With Manhattan Love Story dead and buried, A to Z is now the worst of the new sitcoms; as ever, this week had a few (but not enough) funny lines, a tremendous cast being totally wasted, and a plot line that completely sold out more than half of its cast. If I may paraphrase a classic Sports Night moment, show runner Ben Queen's demonstrating an almost total lack of understanding about how to get the best from talented people. He's got the second or third strongest cast of the new sitcoms (behind Bad Judge and arguably Selfie or Mulaney) but he gives them nothing to work with. Ditto a very deep writer's room; I don't know if the writers are being over-edited or just serving a bizarre and counter-productive agenda, but their resumes suggest they really ought to be putting out a much better product. The fact that I dislike this episode is doubly damning because I am the world's biggest mark for Ghostbusters references, and this episode was full of them. Bustin' makes me feel good, but watching A to Z just makes me feel sad. 

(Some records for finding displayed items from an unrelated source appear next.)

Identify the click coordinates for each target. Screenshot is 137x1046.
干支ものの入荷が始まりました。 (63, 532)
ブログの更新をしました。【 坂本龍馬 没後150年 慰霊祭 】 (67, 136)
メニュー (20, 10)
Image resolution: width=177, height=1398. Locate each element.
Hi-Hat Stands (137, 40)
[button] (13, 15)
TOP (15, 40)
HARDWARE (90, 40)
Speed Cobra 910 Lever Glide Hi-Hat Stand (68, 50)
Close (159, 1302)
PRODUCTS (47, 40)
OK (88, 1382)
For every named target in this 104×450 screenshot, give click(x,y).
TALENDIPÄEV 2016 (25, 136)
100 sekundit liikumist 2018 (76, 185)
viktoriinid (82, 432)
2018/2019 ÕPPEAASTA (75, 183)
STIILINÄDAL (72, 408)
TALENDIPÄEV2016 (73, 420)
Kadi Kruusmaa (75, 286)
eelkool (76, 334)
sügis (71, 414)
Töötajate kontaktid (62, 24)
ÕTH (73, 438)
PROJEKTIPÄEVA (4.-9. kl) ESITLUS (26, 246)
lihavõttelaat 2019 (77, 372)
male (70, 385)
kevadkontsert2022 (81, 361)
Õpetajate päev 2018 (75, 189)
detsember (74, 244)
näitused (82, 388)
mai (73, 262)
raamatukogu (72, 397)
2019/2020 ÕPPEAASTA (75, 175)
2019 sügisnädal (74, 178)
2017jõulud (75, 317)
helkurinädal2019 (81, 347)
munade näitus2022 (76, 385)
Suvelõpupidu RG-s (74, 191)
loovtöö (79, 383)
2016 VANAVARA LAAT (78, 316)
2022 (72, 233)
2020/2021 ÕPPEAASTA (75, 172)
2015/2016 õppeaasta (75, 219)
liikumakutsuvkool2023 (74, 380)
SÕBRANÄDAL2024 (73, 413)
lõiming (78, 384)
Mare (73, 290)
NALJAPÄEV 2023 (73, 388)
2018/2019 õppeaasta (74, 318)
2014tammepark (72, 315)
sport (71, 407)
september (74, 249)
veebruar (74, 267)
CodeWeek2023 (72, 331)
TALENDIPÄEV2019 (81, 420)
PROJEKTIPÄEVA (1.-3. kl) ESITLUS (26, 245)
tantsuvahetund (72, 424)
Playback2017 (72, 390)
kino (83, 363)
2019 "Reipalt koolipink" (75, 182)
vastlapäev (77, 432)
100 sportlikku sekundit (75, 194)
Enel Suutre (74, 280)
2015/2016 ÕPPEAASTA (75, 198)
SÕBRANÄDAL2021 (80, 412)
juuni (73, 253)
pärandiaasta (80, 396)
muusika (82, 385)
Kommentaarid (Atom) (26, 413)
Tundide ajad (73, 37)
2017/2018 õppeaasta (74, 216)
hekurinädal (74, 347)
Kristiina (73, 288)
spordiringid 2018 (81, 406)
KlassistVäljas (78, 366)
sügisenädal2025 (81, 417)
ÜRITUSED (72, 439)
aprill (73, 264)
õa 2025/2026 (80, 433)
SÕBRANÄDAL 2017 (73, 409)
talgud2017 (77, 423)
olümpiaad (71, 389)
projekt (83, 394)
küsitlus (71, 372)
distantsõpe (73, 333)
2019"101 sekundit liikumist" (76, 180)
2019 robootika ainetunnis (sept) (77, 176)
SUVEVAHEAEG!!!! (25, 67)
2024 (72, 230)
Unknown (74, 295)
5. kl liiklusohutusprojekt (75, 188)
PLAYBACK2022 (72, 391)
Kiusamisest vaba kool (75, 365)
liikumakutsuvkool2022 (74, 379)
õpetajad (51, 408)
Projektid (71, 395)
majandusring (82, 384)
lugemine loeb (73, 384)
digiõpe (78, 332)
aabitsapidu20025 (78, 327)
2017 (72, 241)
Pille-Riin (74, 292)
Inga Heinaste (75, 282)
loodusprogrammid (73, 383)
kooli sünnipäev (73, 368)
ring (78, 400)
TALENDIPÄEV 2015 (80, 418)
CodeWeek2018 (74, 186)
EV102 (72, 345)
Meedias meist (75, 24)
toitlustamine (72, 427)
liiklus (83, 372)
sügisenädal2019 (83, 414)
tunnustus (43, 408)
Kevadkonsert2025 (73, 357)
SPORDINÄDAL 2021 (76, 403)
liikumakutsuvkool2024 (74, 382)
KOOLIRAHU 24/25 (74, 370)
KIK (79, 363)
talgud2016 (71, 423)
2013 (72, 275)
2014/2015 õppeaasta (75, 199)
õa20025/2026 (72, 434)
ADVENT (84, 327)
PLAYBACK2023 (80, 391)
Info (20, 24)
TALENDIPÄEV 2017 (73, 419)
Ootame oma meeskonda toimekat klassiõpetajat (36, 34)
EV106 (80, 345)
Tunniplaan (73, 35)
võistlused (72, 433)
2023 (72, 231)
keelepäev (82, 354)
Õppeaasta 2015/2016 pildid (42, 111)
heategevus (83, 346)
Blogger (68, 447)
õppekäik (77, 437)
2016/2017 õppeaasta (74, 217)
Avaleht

Meanwhile, The McCarthys was nowhere near as bad as I expected. It's a throwback multi-cam show that actually mostly works for what it is, the problem is just that what it is isn't terribly interesting Still, the cast is strong (especially Norm alum Laurie Metcalf and lead Tyler Ritter), the jokes hit more than they miss, and the laugh track is not as intrusive here as it is on Mulaney. The McCarthys isn't a show I'll likely ever love, but I'm also not really the audience it wants, and for what it is, it does its job. If the writing stays sharp (or sharpens), it'll even be enjoyable for somebody like me, albeit with a  much lower ceiling than a lot of the other promising-but-troubled shows I've been reviewing. Mild thumbs up on a personal level, regular thumbs up at an attempted objective level. 

NVTV 26: Black-Ish Halloween

Big strides for Black-Ish this week despite the absence of the show's usual MVP. The list of terrible child actors has shrunk from four to three as Yara Shahidi showed off some impressive deadpan chops. Charley Murphy returned, and was deployed with a bit more expertise. Tracee Ellis Ross turned in her usual great work but was actually given something to work with, and Anthony Anderson got to be more than just a narrator. The jokes were the most consistent they've been so far, and while the ending was telegraphed, it was also an ending that worked for the show, and didn't sell out any of its characters. Perhaps most importantly, after six weeks of pretending to be about race, Black-Ish actually showed some teeth with it's racial humor (mostly at the office).

On the negative side, the show still feels compelled to hold its audience's hand a bit too much... though sadly they may be a necessity for a hit network sitcom these days; Black-Ish is curb stomping every other show I'm reviewing in the ratings despite being somewhere in the middle of the pack qualitatively. Three out of four child actors are still butchering otherwise good material (the oldest son was particularly brutal this week, turning on-paper funny material into a real snore), and Pop's was conspicuous by his absence; since that absence likely means Hannibal is shooting again, I'm ok with it, but within the realm of Black-Ish less Pops is worrisome as he's been their most consistently funny character thus far. 

Overall, big thumbs up for this week relative to last week, and a moderate thumbs up in a vacuum. 

NVTV 25: Marry Me "Scary Me"

Swamped this week, so I don't have a ton of time to talk Marry Me. Basically, it continues to try to be Happy Endings and isn't even trying to hide it at this point, literally featuring a character (Derrick) from the older show. Marry Me isn't nearly as tight or as sharply written as Endings was at its best, but it's better than most of its competition, which is enough for now. Marion, Wilson, Gemberling, etc. are all still very funny, and it's likely that the writing will find more focus and panache as the series progresses. Tepid thumbs up.